Classic YouTube: The 1965 12 Hours of Sebring – Racing While Flooded!

With 50,000 fans piled into the viewing areas, drivers and teams ready to battle, and a track ready to host the showdown, the 1965 12 Hours of Sebring race was meant to be an interesting sight. The FIA allowed big-block race cars (think Cobras, Daytona Coupes and more) to come in to play with some of Europe’s best. Chaparrals would be going up against Ferrari, who also had to worry about Ford. Originally, Ferrari wasn’t even intending to race…Enzo was pissed-off about the 1965 rule change that allowed big-blocks in (among other sections of the new code) and had officially withdrawn all factory cars and informed the NART team and privateer John Surtees that they weren’t going to drive either. Ultimately, Enzo changed his mind and sent two ringer cars and brought Surtees along as a “consultant”. Ford, meanwhile, ws in the middle of Henry Ford II’s red-mist driven anti-Ferrari campaign. The GT40 and the Daytona Coupes were going to show up and show off, regardless of how much money they would have to throw down.

Of course, there were other cars, like Iso Grifos, Corvette Gran Sports, Alfa Romeos and others would take to the track, but from the moment the flag dropped this race would be a show unlike all others. For starters, it was a typical Florida day…hot as hell and twice as humid. Nevermind the cars trying to get into Sebring, the race cars were all popping their radiators like miniature Old Faithful geysers from the heat. Throughout the day there were incidents…Dan Gurney’s All-American Lotus-Ford fragged the oil pump drive, sending his team out. An Iso Grifo lost it’s brakes and went into the crowd, hitting a spectator’s vehicle. A Shelby Cobra mechanic was temporarily paralyzed when he found a hot wire by accident. One of the Chaparrals had it’s battery cook out. Phil Hill’s GT40 had a suspension mount crack, knocking the car out of contention, but when Lew Spencer went down due to the heat, he would step into his driver’s spot in a Daytona Coupe. Nick Cone’s Volvo P1800 blew an engine, and was plowed into by George Reed in a Cobra with no injuries at all. Don Yenko’s Corvette spit the right-rear wheel out and had to pack up when he ground half of the rear suspension off driving the car back to the pits.

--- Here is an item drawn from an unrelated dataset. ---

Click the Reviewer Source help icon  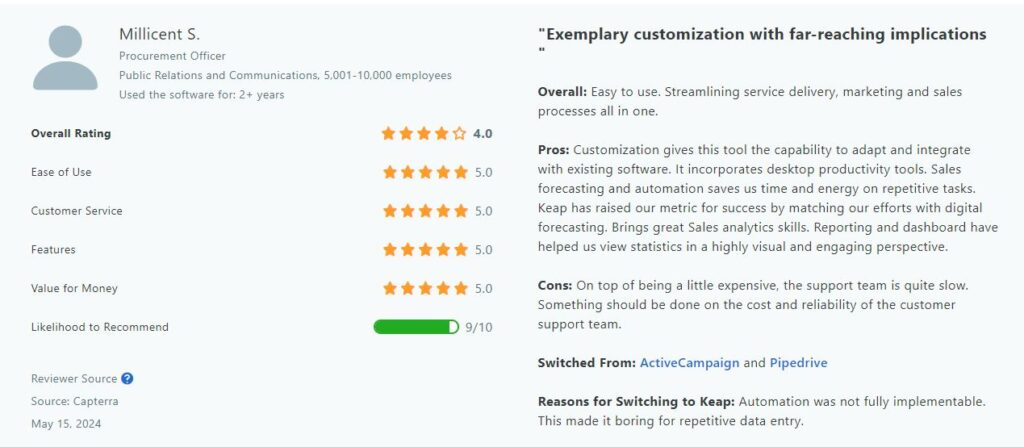coord(127,378)
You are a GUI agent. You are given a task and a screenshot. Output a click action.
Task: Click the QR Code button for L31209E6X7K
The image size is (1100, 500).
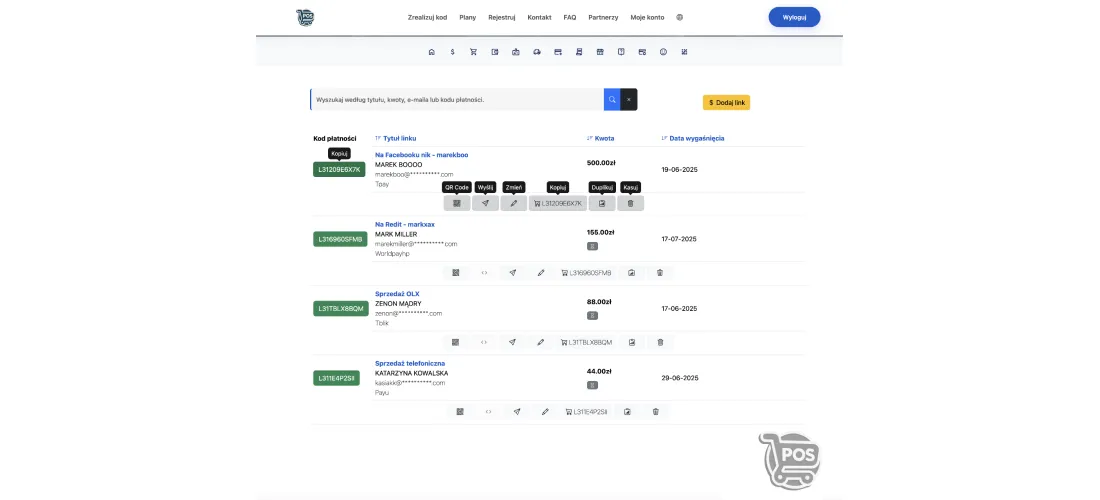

Sounds like a fun day? Oh, just wait, sunshine, because at 5:25 p.m., shit got really interesting. A storm rolled through and straight-up pounded Sebring, with most reports claiming at least five inches of rainfall within thirty minutes. In some places, water was eight-inches deep…and nobody bothered to stop the race. The cars kept going! Pit Lane, which had recently got a wall, looked like a Venice canal. Mike Gammino’s Iso Grifo hydroplaned and impacted the Mercedes-Benz bridge, splitting the car in two, with Gammino uninjured. Cars were plowing through the floods like boats…the Porsche 904s looking especially at home, the average lap time over ten minutes, the average speed under 30 miles per hour.

With three hours left on the clock, the rains finally let up and in short order, racing resumed in full anger. By the time the checker flag had waived, Jim Hall and Hap Sharp’s Chaparral had overall, Ken Miles and Bruce McLaren’s GT40 had second, and David Piper and Tony Maggs’ Ferrari 250LM was third.